Observations from Alaska [29], California [113,152], Idaho [110], and Vancouver Island, British Columbia [6], suggest that American marten may concentrate activity within small parts of their home range. In Alaska [148] and on Vancouver Island [6], core use areas shifted seasonally. In northern California, individuals would occupy small areas of their home range for a few weeks, then completely shift activity to a new area [113]. In central Idaho, daily winter movements generally do not extend beyond a 1 mile² (260 ha²) area, though throughout the winter an overall area 12 to 15 miles² (3,100-3,900 ha²) was used [110].
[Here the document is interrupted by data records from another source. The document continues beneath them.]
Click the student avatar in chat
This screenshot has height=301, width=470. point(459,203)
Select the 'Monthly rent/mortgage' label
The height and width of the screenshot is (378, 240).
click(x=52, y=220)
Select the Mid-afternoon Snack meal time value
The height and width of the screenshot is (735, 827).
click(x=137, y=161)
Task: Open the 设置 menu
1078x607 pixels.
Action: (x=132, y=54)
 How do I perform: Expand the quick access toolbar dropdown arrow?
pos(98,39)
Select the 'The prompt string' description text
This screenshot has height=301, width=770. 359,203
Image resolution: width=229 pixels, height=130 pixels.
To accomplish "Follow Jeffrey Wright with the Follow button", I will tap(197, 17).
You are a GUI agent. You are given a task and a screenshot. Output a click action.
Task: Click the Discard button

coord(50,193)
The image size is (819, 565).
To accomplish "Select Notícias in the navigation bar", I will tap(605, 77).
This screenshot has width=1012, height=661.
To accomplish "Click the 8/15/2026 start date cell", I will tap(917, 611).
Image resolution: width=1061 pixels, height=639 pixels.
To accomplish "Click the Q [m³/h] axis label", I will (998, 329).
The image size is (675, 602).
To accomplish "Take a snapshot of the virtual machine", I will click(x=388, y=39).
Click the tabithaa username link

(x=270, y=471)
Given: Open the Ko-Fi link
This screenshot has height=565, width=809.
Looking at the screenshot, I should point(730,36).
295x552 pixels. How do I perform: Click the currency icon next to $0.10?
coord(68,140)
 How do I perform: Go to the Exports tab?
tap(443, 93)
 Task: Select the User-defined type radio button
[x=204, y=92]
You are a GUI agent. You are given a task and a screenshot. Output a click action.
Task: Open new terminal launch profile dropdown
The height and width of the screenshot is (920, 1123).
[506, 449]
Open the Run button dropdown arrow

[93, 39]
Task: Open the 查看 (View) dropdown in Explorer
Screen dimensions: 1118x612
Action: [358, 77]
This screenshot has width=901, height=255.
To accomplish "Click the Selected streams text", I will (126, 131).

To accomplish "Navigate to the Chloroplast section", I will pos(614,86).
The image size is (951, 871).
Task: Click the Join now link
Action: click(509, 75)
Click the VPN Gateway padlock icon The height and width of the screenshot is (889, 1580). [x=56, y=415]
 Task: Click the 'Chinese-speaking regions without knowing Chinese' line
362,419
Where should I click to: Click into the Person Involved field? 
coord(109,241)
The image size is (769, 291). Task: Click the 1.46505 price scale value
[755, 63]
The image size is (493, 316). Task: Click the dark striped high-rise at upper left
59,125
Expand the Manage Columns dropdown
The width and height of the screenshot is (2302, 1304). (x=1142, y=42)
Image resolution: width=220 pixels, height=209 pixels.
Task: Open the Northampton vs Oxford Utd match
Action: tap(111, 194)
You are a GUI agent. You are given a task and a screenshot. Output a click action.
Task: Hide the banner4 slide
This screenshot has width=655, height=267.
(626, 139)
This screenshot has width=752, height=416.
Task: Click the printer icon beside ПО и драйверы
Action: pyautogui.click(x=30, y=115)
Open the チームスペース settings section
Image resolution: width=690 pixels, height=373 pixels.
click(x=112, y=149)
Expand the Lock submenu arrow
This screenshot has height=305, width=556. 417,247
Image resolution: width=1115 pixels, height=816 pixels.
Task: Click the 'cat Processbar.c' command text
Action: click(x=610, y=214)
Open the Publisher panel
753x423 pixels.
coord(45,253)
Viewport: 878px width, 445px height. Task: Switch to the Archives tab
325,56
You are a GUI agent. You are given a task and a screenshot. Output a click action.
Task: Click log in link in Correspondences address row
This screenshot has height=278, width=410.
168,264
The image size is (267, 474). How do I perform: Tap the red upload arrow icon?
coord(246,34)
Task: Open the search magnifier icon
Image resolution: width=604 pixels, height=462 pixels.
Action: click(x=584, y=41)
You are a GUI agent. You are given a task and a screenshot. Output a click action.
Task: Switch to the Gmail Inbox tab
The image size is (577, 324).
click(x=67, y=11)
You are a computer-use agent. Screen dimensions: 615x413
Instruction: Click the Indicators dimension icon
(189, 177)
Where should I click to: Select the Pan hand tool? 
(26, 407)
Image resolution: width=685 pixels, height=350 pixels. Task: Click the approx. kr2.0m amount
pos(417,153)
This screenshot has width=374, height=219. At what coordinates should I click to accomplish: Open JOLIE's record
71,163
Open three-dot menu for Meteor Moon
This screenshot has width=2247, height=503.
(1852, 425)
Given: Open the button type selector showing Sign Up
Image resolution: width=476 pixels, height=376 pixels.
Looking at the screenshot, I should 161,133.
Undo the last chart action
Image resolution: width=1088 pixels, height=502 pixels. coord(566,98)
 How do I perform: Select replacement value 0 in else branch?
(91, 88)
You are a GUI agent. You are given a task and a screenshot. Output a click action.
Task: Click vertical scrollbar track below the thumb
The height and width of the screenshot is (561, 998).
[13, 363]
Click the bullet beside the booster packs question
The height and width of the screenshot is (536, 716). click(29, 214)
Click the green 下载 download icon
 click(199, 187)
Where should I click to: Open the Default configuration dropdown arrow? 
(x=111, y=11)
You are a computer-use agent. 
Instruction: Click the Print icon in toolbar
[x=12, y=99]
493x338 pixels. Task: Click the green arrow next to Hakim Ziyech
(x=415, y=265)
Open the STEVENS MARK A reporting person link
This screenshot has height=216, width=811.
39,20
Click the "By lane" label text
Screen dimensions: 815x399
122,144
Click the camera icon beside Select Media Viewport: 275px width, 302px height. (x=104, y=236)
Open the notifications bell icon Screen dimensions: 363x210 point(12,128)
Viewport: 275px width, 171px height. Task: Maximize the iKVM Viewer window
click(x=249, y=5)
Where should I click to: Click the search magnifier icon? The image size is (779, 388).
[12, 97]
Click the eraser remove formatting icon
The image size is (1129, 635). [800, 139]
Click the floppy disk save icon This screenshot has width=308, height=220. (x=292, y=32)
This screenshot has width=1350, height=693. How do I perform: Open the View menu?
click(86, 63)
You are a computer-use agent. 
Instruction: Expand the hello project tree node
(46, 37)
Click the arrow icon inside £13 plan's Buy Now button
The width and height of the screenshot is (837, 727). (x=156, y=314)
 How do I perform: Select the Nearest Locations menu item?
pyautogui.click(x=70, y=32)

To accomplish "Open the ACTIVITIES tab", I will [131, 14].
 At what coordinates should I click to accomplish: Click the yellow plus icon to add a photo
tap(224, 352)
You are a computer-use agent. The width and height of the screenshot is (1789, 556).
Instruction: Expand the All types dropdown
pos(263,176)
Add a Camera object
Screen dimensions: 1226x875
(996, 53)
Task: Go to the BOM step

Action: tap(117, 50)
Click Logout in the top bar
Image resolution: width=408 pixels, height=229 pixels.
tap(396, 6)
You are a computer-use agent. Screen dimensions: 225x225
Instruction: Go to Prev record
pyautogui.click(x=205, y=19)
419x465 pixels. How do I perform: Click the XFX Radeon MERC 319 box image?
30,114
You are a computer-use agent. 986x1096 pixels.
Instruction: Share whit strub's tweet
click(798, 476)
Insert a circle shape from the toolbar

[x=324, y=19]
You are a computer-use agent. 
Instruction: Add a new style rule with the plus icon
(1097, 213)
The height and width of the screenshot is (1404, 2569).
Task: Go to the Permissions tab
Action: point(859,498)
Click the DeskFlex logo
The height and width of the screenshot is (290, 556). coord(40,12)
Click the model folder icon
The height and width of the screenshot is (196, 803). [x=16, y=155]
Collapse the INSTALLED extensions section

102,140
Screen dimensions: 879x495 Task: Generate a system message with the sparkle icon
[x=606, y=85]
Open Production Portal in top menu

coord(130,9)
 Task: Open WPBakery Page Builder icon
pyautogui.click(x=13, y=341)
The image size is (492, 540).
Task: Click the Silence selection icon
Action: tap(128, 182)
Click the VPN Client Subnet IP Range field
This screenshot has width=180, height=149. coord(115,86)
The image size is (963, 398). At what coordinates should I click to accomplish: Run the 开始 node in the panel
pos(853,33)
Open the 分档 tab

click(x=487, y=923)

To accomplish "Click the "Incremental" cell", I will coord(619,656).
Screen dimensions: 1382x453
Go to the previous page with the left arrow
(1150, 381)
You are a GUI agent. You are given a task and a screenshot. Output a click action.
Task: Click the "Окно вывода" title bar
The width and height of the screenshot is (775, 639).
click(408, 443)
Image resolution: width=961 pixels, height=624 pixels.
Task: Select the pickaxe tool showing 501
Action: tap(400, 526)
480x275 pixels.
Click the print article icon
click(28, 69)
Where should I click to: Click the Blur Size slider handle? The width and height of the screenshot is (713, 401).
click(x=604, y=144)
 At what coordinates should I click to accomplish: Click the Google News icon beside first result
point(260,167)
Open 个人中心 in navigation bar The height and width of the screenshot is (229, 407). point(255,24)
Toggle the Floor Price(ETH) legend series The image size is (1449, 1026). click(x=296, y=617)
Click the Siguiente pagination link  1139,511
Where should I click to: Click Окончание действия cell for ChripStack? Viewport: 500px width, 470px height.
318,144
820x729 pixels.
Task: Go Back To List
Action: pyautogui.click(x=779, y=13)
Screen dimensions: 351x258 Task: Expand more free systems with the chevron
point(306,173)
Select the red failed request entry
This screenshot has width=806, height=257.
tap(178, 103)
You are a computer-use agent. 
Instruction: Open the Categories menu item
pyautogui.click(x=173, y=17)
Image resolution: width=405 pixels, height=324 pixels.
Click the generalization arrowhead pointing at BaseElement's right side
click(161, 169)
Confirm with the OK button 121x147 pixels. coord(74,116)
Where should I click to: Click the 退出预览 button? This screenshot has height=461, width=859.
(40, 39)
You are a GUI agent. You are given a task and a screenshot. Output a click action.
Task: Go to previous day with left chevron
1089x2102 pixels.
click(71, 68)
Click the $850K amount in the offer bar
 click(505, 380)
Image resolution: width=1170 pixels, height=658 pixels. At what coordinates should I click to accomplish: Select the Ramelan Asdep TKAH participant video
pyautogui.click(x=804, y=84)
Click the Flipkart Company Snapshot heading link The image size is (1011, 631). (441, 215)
Several authors have reported that home range boundaries appear to coincide with topographical or geographical features. In northeastern California, movements and home range boundaries were influenced by cover, topography (forest-meadow edges, open ridgetop, lakeshores), and other American marten [152]. In south-central Alaska, home range boundaries included creeks and a major river [29]. In an area burned 8 years previously in interior Alaska, home range boundaries coincided with transition areas between riparian and nonriparian habitats [178]. In northwestern Montana, home range boundaries appeared to coincide with the edge of large open meadows and burned areas; the authors suggested that open areas represent a "psychological rather than physical barrier" [78].